Microsoft’s new flagship operating system Windows 8 was released at the end of October, but with its release, so has a new zero-day. In a recent article in SC Magazine, the article describes how the French security firm Vupen is offering the recently discovered zero-day for sale. In fact, a mere $50,000.00 could allow you to obtain the vulnerability that has been described as affecting the new Internet Explorer 10 browser.

According to the article:

Last week, Vupen CEO Chaouki Bekrar tweeted that “various” IE10 and Windows 8 vulnerabilities had been combined to circumvent exploit mitigation safeguards in Windows 8, which was released to the public on Oct. 26. The exploit was reportedly not disclosed to Microsoft, nor was its price made public. Vupen did reveal that the zero-day could allow a particularly skilled hacker to bypass embedded security measures, which include high-entropy address space layout randomization (HiASLR), anti-return oriented programming (AntiROP), data execution prevention (DEP) and protected-mode sandbox.

According to the article, Vupen only sells the vulnerability information to governments and business, but this is very concerning. The fact that they have not shared it with Microsoft, this could become a way to hold applications, business and governments hostage. Secure coding needs to be the priority of developers and the time to market needs to be properly married to insuring limited vulnerabilities.

Stored data —
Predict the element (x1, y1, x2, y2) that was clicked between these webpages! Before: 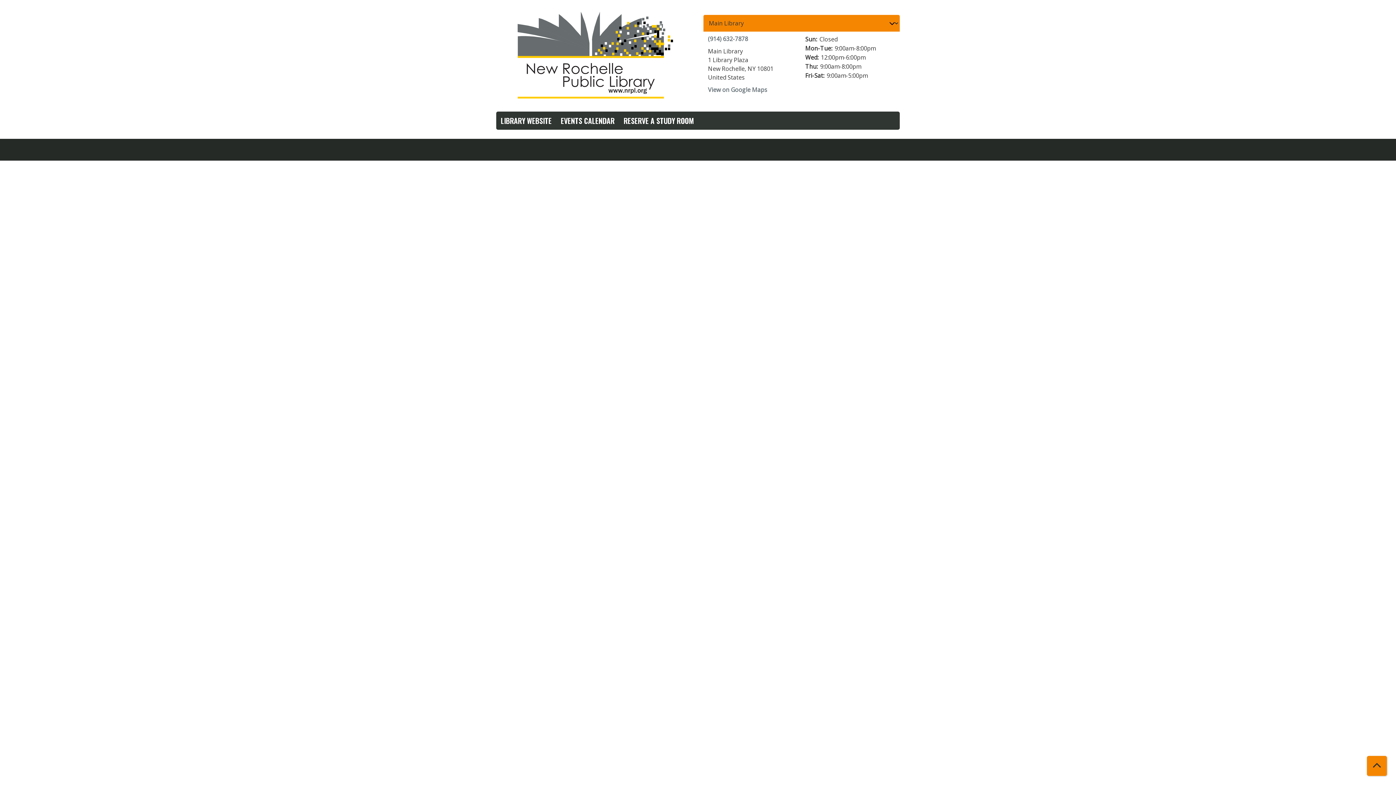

Objectives —
• 1. In the passage on the Windows 8 zero-day, duplicate the text from "According to the article, Vupen" up to and including "insuring limited vulnerabilities.".
• 2. According to the passage on the Windows 8 zero-day, on what date was Windows 8 released to the public?

Answers given —
• 1.
According to the article, Vupen only sells the vulnerability information to governments and business, but this is very concerning. The fact that they have not shared it with Microsoft, this could become a way to hold applications, business and governments hostage. Secure coding needs to be the priority of developers and the time to market needs to be properly married to insuring limited vulnerabilities.

• 2. Oct. 26